You may also want to adjust some of the other optional parameters to increase performance or the effect of the training.

  • --gpu: enables the network to utilize GPU resources, massively increasing the speed of training (or learning)
  • --seq_length: this is the number of characters in one continuous sequence that are grabbed from the training data and passed into the network; defaults to 25
  • --batch_size: defaults to 1
  • --iters_to_report: this is how often the scripts provides a little output to show it's current status; defaults to 500
  • --hidden_size: this is the size of the neural network's hidden layer; defaults to 100

Meanwhile What's Cleopatra Doing?

Even after just a few minutes you can see changes in the output that are getting close to Shakespeare, or English at least, with a sort of screenplay structure. You can see in the output below that we're at the 184,000 iteration of the network. The loss has dropped from around 50% when we first started, down to 35% quite quickly.

---------- Iteration 184000 ----------
Lent parture there are do, brother's chawne
A father would conquer I will my seem.

Second Vreture aporier service the sidgethines, when the blood lie without again toediers
So be would be offers' true yaunder,,
And I will onseling say?

When he do.

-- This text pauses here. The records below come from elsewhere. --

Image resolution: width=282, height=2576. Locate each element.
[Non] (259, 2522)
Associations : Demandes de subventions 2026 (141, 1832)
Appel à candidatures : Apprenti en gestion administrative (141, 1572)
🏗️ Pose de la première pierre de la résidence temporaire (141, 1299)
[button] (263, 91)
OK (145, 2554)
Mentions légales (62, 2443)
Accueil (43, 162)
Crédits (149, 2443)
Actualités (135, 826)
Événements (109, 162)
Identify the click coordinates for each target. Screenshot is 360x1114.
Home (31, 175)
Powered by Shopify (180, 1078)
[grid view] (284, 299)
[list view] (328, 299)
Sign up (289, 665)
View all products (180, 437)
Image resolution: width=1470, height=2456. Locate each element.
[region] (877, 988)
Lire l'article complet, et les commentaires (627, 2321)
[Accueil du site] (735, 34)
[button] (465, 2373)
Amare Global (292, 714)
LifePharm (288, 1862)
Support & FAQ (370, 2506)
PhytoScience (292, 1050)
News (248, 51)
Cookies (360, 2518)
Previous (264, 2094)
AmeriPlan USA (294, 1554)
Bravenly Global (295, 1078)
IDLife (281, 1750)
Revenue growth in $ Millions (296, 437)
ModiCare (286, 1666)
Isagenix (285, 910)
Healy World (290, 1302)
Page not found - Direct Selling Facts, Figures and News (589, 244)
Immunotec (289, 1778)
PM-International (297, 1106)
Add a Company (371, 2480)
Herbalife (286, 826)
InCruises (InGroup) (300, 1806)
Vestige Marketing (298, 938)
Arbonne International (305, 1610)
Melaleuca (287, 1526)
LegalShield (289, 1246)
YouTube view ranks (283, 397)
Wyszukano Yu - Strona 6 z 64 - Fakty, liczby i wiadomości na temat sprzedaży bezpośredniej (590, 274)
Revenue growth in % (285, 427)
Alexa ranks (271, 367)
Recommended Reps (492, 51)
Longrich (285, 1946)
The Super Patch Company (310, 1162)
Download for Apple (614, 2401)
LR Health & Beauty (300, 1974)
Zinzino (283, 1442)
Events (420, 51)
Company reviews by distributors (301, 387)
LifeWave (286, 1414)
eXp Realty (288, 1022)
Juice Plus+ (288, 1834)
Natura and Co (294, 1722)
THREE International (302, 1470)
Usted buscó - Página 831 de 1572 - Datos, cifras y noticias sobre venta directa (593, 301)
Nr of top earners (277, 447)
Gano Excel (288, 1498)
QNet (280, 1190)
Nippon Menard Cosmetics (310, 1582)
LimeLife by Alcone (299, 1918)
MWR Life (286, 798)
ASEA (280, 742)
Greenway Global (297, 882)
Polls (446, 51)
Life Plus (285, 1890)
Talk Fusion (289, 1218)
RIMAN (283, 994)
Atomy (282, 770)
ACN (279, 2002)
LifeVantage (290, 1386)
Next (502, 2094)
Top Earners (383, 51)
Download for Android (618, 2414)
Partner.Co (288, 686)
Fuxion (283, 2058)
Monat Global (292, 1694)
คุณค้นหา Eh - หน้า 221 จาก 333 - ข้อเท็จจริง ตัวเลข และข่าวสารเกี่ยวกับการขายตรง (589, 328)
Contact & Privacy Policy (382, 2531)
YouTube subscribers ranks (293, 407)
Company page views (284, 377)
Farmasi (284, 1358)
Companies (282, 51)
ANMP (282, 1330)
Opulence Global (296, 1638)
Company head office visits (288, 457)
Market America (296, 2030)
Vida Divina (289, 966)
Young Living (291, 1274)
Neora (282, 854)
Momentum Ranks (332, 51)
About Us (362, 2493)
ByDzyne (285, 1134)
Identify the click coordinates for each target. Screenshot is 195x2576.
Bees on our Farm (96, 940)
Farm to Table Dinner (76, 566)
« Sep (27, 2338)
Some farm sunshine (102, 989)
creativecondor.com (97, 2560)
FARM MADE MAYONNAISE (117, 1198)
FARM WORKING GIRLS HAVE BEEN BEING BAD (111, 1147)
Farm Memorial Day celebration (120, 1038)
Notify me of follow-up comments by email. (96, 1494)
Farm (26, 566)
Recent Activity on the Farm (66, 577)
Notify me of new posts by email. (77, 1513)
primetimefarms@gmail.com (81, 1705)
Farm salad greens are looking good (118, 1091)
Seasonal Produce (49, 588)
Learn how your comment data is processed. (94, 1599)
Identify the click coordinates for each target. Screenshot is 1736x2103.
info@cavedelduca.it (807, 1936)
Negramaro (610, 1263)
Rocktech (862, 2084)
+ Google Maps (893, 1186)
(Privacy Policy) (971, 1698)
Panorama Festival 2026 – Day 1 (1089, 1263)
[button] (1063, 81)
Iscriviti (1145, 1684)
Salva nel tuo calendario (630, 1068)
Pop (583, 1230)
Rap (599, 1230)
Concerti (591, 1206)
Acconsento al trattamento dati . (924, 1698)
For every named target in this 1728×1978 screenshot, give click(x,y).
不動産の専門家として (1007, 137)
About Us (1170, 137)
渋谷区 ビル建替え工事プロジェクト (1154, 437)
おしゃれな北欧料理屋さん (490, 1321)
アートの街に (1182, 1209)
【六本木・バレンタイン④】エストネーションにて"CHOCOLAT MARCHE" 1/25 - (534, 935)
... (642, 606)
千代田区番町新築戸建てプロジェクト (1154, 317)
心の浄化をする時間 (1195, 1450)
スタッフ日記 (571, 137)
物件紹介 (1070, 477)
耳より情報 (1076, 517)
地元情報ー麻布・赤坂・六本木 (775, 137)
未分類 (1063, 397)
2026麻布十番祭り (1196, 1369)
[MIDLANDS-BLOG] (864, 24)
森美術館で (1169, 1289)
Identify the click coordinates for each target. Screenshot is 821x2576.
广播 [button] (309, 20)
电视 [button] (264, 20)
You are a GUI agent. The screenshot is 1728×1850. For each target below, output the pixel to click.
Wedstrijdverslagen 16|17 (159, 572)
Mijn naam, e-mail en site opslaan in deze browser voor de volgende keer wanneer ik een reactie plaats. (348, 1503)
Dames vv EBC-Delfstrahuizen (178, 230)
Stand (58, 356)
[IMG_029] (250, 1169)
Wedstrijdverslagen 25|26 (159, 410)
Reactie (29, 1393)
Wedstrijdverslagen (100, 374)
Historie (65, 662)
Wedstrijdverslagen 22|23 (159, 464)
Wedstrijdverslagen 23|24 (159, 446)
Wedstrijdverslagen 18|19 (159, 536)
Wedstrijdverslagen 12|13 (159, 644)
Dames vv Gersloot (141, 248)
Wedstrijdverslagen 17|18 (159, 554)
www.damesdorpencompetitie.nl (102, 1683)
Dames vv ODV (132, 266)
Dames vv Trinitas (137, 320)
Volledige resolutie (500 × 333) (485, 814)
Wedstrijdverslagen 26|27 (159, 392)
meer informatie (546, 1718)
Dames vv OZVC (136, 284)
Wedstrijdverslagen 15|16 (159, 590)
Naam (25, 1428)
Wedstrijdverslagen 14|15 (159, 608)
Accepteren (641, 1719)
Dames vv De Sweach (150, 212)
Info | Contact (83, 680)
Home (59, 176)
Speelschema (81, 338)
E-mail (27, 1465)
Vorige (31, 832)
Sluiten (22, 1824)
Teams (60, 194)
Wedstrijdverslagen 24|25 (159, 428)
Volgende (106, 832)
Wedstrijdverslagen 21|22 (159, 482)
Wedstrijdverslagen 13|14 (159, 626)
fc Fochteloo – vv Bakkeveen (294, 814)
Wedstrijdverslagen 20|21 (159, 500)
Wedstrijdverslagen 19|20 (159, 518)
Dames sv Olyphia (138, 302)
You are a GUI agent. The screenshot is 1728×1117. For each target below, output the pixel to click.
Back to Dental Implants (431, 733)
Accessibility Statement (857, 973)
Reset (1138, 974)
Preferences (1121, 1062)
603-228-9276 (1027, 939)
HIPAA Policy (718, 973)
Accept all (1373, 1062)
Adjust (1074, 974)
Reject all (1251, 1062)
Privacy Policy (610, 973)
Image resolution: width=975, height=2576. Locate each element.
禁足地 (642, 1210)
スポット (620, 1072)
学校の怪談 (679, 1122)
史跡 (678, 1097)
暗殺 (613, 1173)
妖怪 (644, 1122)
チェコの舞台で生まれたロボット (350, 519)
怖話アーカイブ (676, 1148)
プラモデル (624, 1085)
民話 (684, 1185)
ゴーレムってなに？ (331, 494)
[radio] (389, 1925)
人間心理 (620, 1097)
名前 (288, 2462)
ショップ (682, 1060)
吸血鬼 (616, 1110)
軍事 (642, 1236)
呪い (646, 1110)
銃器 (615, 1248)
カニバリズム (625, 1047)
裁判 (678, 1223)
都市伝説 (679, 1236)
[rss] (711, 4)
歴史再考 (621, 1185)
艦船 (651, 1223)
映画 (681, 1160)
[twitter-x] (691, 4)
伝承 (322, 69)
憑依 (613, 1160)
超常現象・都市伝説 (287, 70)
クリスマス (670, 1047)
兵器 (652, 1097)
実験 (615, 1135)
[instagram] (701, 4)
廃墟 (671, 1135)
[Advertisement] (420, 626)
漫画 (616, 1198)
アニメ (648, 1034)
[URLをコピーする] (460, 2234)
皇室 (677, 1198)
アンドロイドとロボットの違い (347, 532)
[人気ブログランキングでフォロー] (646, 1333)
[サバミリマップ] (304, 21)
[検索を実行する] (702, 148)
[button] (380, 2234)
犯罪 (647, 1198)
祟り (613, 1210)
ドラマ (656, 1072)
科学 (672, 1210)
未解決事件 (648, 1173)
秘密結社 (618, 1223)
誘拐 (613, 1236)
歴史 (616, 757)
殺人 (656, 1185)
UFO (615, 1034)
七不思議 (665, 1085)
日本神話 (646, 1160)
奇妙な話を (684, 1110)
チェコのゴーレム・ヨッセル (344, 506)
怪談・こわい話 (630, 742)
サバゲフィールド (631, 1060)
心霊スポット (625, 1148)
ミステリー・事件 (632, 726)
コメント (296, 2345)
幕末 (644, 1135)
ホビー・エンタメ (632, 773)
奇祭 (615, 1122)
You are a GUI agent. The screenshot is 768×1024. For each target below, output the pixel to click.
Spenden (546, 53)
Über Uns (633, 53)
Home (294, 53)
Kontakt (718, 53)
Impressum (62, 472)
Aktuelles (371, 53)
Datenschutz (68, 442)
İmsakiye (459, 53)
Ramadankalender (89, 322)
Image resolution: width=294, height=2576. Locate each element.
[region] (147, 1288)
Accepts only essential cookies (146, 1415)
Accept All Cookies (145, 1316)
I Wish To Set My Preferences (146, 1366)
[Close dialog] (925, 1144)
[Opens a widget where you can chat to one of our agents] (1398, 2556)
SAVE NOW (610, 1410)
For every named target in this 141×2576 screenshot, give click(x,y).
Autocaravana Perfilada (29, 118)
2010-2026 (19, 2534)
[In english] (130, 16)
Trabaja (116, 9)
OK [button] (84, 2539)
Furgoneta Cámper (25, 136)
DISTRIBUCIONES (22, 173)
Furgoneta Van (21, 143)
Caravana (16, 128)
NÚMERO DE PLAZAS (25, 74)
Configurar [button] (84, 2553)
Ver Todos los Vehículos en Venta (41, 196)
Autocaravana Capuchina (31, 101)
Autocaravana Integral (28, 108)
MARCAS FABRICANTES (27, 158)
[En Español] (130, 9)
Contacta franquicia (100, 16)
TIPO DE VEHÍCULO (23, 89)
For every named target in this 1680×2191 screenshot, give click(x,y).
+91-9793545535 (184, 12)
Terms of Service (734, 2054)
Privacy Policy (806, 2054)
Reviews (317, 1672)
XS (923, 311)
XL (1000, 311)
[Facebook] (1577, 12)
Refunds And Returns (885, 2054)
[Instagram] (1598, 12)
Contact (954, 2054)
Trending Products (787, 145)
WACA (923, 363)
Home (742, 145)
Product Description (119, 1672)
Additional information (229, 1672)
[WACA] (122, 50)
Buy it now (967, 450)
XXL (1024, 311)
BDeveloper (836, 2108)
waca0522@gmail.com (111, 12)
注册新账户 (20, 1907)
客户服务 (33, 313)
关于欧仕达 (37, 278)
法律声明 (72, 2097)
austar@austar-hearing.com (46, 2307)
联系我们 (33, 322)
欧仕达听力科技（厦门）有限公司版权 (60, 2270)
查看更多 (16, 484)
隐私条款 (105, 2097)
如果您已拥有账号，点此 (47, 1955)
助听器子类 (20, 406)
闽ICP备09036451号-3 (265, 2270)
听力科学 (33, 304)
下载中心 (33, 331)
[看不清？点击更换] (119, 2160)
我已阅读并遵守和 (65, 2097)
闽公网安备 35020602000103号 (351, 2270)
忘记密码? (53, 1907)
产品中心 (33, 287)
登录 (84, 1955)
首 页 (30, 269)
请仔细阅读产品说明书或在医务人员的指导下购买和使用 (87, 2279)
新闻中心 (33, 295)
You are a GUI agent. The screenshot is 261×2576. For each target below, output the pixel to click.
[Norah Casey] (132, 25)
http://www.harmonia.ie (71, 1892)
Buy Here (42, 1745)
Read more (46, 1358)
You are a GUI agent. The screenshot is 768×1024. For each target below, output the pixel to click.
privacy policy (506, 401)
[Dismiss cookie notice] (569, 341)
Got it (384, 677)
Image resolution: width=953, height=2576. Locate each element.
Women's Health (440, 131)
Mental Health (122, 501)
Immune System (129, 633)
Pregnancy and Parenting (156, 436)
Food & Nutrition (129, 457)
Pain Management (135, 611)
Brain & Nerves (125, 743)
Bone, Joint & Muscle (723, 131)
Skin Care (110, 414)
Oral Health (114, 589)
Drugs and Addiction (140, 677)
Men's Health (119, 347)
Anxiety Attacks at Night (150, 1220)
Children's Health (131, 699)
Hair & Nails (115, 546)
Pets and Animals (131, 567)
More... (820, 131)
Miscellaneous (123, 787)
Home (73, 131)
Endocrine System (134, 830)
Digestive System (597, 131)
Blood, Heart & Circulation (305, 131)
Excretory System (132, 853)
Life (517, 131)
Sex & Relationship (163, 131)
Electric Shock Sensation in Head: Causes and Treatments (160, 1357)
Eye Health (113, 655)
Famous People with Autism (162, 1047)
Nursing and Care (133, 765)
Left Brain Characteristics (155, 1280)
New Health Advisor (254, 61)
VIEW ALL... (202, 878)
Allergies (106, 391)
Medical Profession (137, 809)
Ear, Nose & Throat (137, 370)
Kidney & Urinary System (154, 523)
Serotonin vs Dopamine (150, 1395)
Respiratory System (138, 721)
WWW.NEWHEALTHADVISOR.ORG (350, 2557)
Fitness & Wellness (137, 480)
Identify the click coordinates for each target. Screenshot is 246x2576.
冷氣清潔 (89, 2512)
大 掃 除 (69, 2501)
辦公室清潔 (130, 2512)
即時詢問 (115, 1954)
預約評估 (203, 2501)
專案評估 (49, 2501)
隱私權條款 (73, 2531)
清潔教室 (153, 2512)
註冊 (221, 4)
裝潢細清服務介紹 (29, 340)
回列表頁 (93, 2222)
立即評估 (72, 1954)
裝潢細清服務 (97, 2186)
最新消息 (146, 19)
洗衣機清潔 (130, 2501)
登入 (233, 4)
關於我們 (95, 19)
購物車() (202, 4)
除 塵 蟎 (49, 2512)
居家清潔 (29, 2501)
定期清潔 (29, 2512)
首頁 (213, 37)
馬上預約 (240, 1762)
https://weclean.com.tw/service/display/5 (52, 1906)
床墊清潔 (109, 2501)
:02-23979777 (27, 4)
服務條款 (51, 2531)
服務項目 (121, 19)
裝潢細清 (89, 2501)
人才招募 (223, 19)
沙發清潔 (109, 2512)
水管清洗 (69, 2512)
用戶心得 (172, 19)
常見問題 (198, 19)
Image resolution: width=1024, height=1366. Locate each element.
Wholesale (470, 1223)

Tyouth from whell?

DEBUG:char_rnn:Loss since last report: 35.090320313
DEBUG:char_rnn:Smooth loss: 35.1464676378
Characters Per Second: 8267
Iterations Per Second: 330

Example Parameter Changes

Here's another example of running the RNN for about 10 minutes, but increasing the batch_size to 32, the hidden_size to 512, and the seq_length to 32. Note how the screenplay format is evident, with names and dialogue after, and the loss is now 23%.

python --train_data shakespear.txt --gpu --batch_size 32 --hidden_size 512 --seq_length 32

---------- Iteration 26000 ----------
Of chave you the tixle, and to yo as my son, Brenis a fair,

Who kous! I dre. Shall with thee,
The malice and tongue Guilty of it owed by thee
That teaching the heavier fates of death of grace
As I chid the poor hair to kiss our field;
Meat thou before the seven blow with letters out,
And turn my virtues are ourselves; there are ye dead;
And melted legs contracted in such ones,
Some beer whose aim must be supposed both blind.

A warrior of the sway.

For a
DEBUG:char_rnn:Loss since last report: 0.254487129331
DEBUG:char_rnn:Smooth loss: 0.232923667422
Characters Per Second: 32311
Iterations Per Second: 31


When acquiring data sources for this script, try to get all plain ASCII text rather than UTF-8 or other formats if you want it to run out of the box. Otherwise, you're going to need to preprocess it or modify the script to handle the different formats.